What is expected — Which lines in the records below contain the word "height", with case counting? Select and copy each of them.

Data to use —

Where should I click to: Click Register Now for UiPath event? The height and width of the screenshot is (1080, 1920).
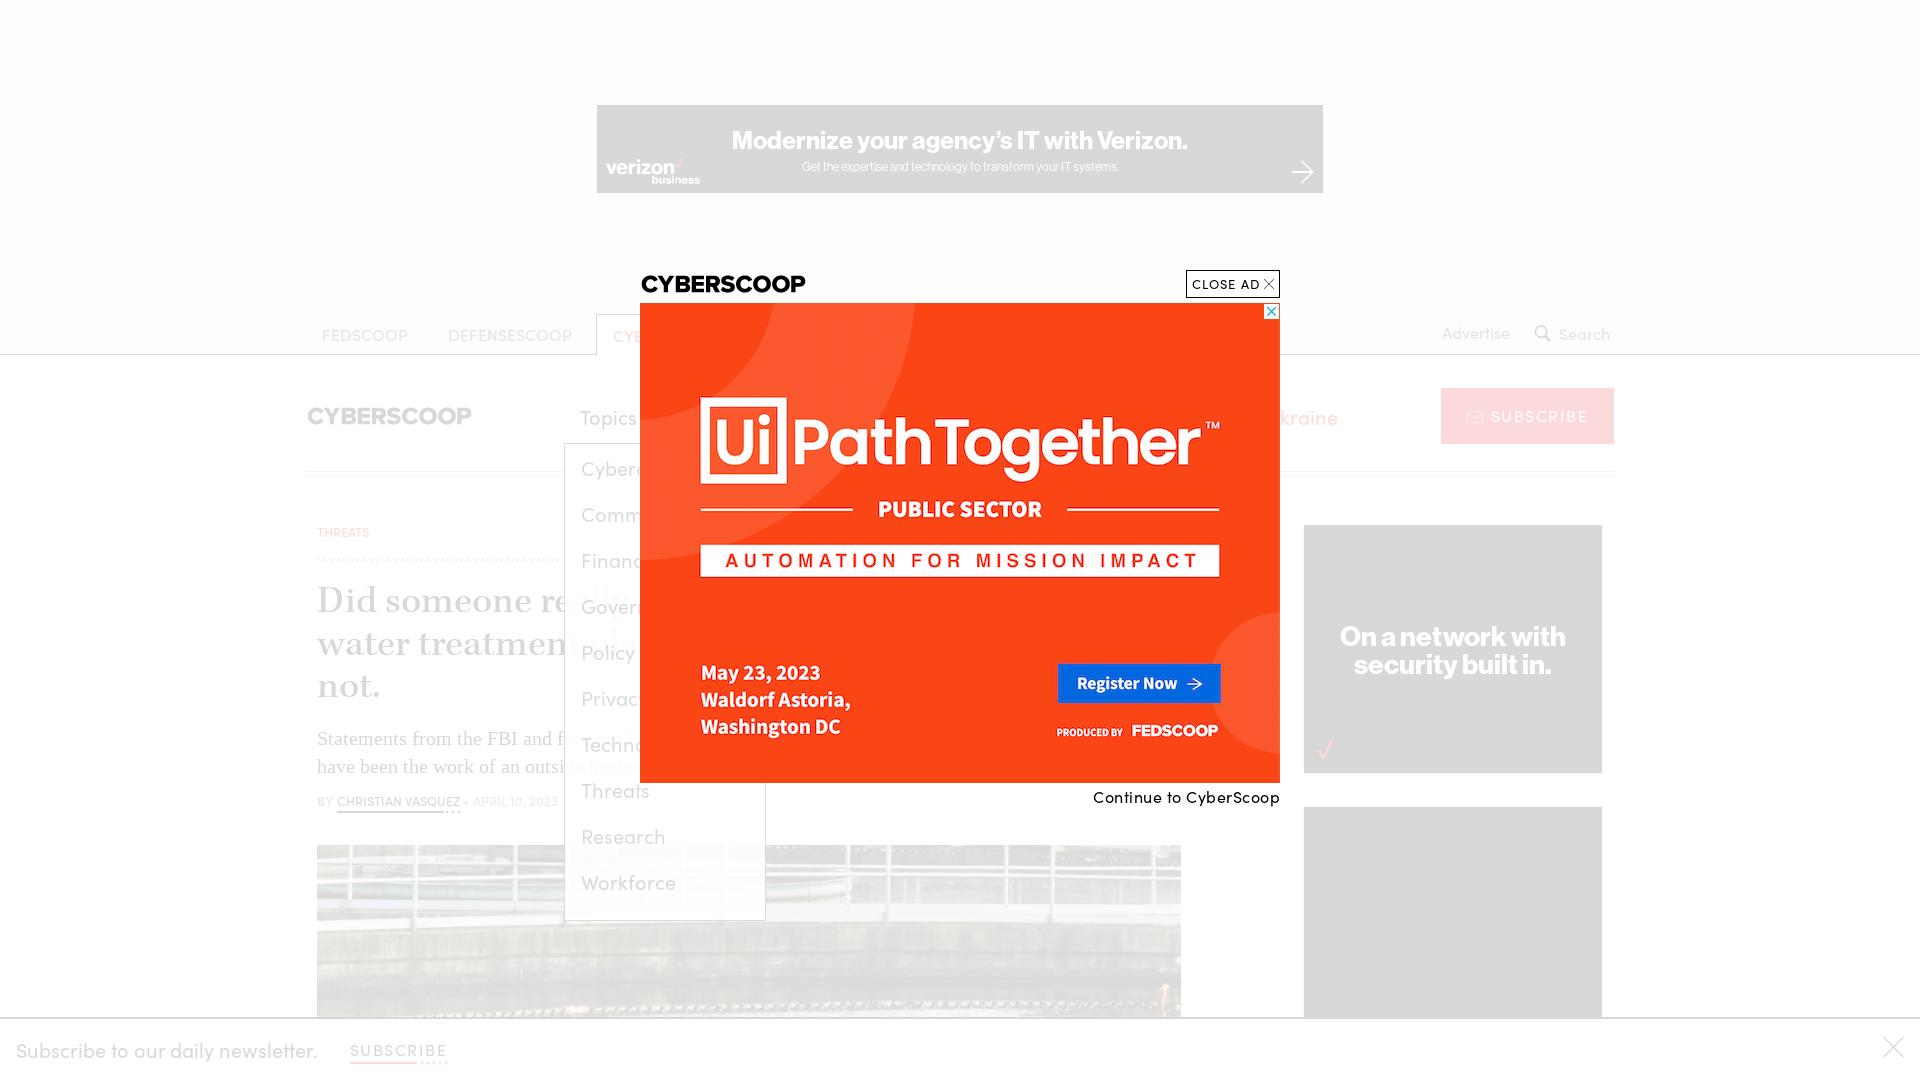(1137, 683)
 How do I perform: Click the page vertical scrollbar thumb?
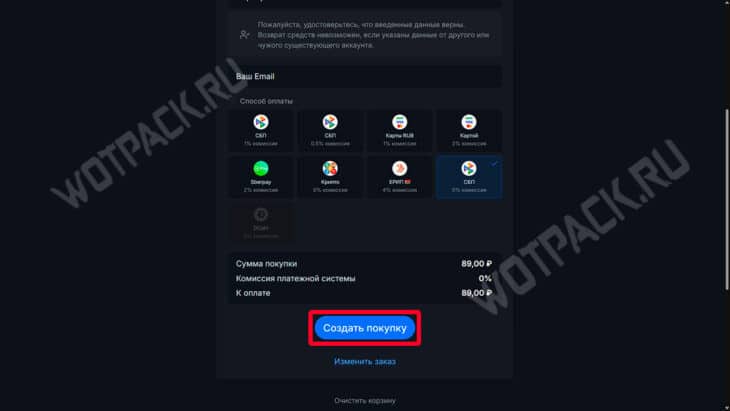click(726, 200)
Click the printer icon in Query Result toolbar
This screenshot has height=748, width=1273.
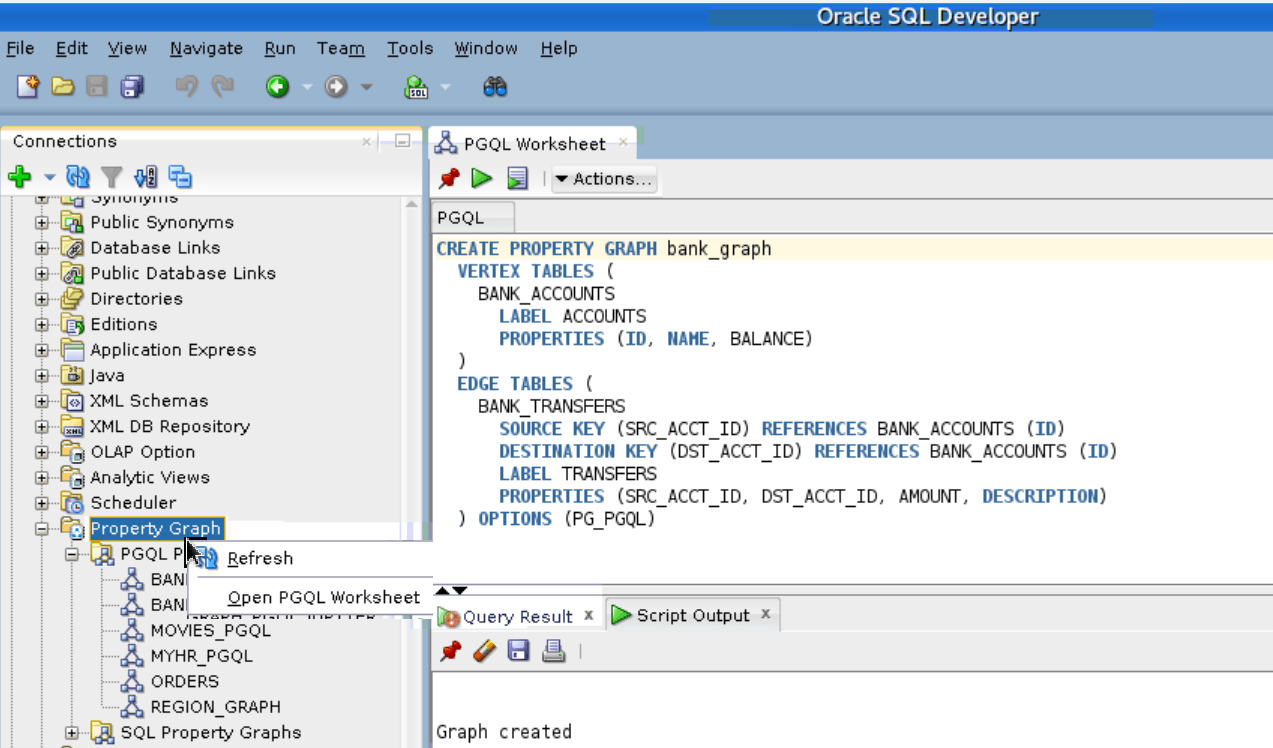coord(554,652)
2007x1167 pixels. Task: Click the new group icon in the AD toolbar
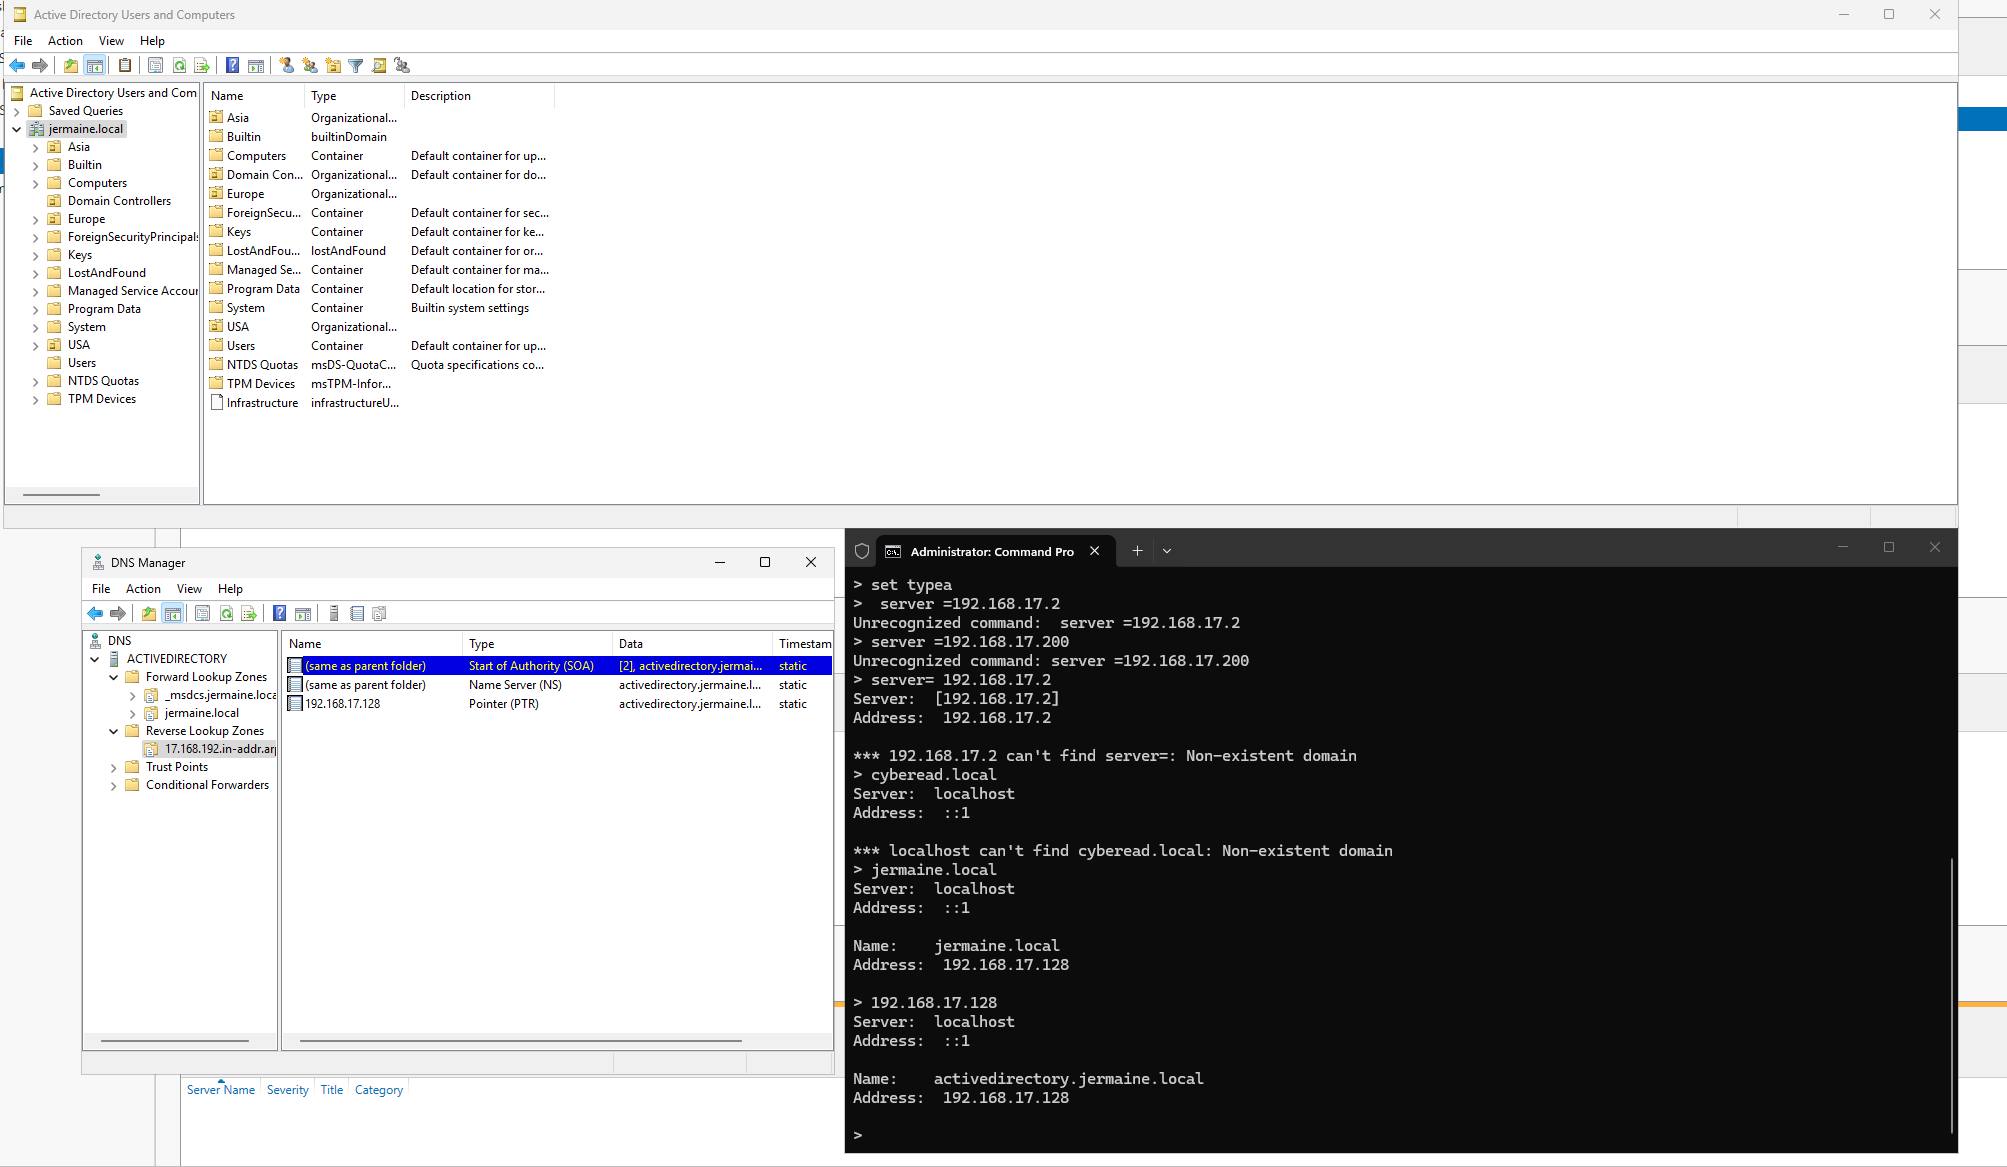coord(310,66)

Result below —
Where should I click to: Click Register Now for UiPath event? The height and width of the screenshot is (1080, 1920).
This screenshot has height=748, width=1273.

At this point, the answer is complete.